Leaving the park of Callander by the east gate, the Queen reentered the public road, at the Laureneeton toll-bar, which, like all the others, was decorated with a magnificent floral archway. Mr. Forbes, who had ridden with Her Majesty from the time she entered the county at Lecropt, still continued to attend her at the head of his tenantry. Having climbed the hill into the village of Laurenceton, the Royal carriage proceeded at a very quick rate, cheered as it went on by crowds stationed by the wayside. To the right, a peep through the break in a bank disclosed for a moment the fine old Scottish house of Westquarter, situated in a valley. This is the seat of the gallant Admiral Sir Thomas Livingstone, Bart., hereditary keeper of the royal palace of Linlithgow. A little farther on, the grounds running up both sides of the valley open very prettily, whilst, to the left, a magnificent view is enjoyed over the rich flat carse country, its groves, wooded rising grounds, and fine residences, with the Firth of Forth, and the mountains bounding the scene to the north.

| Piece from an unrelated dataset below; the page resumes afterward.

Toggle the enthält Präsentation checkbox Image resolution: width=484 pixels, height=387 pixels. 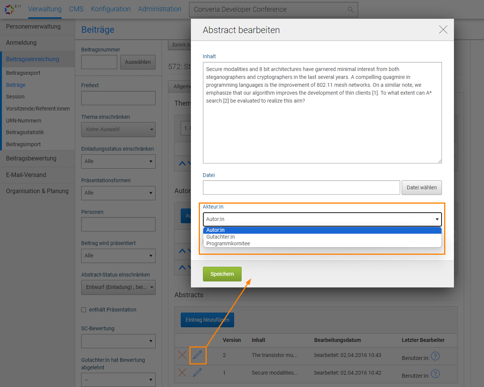[84, 310]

A triumphal arch was thrown across the road at Polmont, and there ninety of the Earl of Zetland’s tenants, well dressed and mounted, and decorated with coloured rosettes, were standing ready to wheel into the rear of the escort, which, like a river, was ever and anon receiving tributary supplies from every road that debouched into it from either side. Generally speaking, the tenantry of each particular estate were assembled in small bodies, and those who had not horses to enable them to gallop after the royal train, were at least able to stand and cheer the Queen as she passed, and many of them had bands of music. Every house, even to the humblest cottage, was adorned with flowers or banners, or both. At some distance beyond Polmont, the venerable towers of the royal Palace of Linlithgow begin to appear, and where the valley of the Avon opens up, the scene is extremely beautiful, the highly cultivated country all around it being composed of swelling hills, and gently sloping hollows, well wooded with fine groves, or intersected with hedgerows. The pace of the Royal carriage was very rapid, and the escort of mounted gentlemen and yeomen went as hard after it as if they had been in the hunting-field, until they swept down to Linlithgow bridge, which, though so called, is a full mile or more from the town.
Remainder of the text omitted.